(Supplied material):
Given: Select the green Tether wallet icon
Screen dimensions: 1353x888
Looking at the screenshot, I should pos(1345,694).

---

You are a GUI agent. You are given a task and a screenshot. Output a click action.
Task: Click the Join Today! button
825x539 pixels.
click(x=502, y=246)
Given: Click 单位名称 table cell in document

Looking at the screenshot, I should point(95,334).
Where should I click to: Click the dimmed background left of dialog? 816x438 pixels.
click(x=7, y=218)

(To do): Copy out the data between the line holding "Given: Select the green Tether wallet icon" and the line holding "Looking at the screenshot, I should pos(1345,694).", inclusive, word for word.

(Expected answer):
Given: Select the green Tether wallet icon
Screen dimensions: 1353x888
Looking at the screenshot, I should pos(1345,694).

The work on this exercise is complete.